While Beth seems reasonably sure that they did the right thing, Sandra is soon racked with guilt and acts out in ever more dangerous ways, eventually falling into the same pattern of substance abuse that afflicted Linda. Watching Sandra unravel puts some cracks in Beth’s resolve; even if she doesn’t feel guilty for killing her mother, she does regret the way it’s affected her sister. Their codependent relationship intensifies even further, but when their protective instincts ultimately prove unable to shield them from the long arm of the law, their bond is torn asunder in a way that’s painful to watch. It’s a credit to Breslin and Henley’s performances that even after seeing them behave so callously, we have a surprising amount of sympathy for the girls.

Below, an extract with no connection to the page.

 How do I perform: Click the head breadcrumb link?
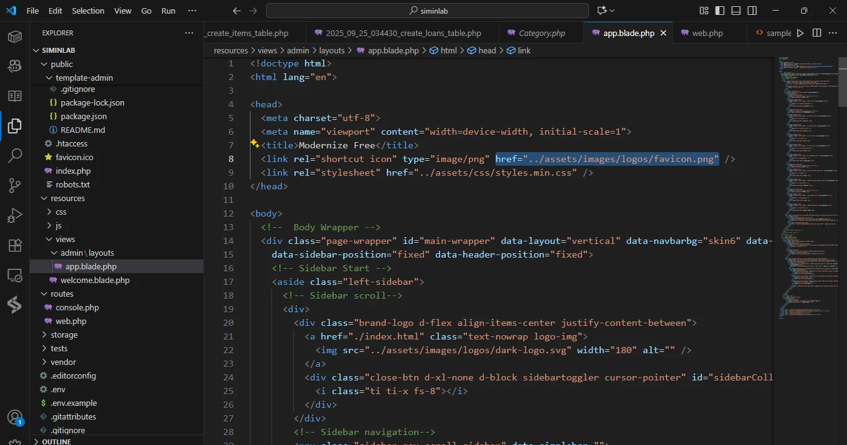[x=487, y=50]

It didn’t come as a big surprise to me when Brooks revealed in an interview that Perfect Sisters was initially going to be made for television, but wound up being released theatrically so more of its moral ambiguity (and realistically profane dialogue) could be preserved. While watching the film, you can almost feel a switch get flipped halfway through, like Brooks has suddenly decided this is going to be in theaters and he’d better kick it up a notch. The only problem is that he never went back and fixed the first half.